Volume 36 - numéro 19
15 novembre
- ACTUALITÉ JURIDIQUE
- CHRONIQUES
- CONGRÈS 2005
- CONGRÈS MONDIAL CONTRE LA PEINE DE MORT
La peine de mort dans le monde arabe et musulman
Myriam Jézéquel, juriste *
Tous les conférenciers prévus à la table consacrée à la peine de la mort dans le monde arabe et musulman n'étaient pas présents, le jeudi 7 octobre 2004, au Congrès contre la peine de mort... Les absents ont été retenus aux frontières, interrogés par les autorités de leur pays, et certains ont vu leurs documents confisqués.

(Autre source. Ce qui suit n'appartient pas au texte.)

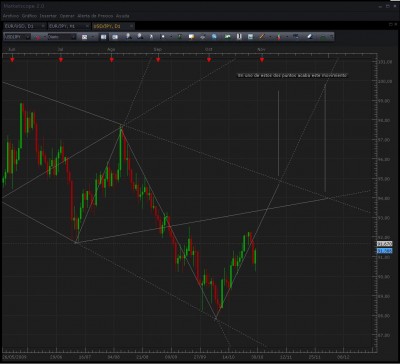Expand the arrow beside line drawing tool
400x364 pixels.
(270, 37)
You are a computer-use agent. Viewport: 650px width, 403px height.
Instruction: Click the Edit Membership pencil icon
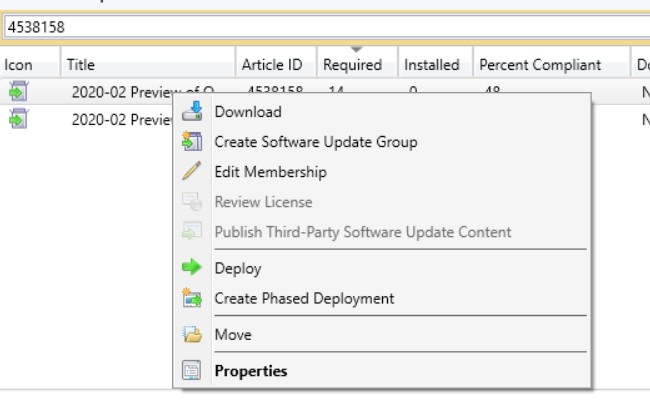[x=192, y=172]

On ne badine pas avec ce sujet délicat dans les États où la contestation politique est sévèrement punie. Taïeb Baccouche en sait quelque chose. Président de l'Institut arabe des droits de l'Homme (Tunis), il avait été condamné à la peine de mort pour avoir participé à une grève générale dans la Tunisie indépendante, interprétée comme une atteinte à la sécurité de l'État. Ce militant pour l'abolition de la peine de mort se réjouit de ce que « la justice n'ait pas suivi ce procureur zélé ».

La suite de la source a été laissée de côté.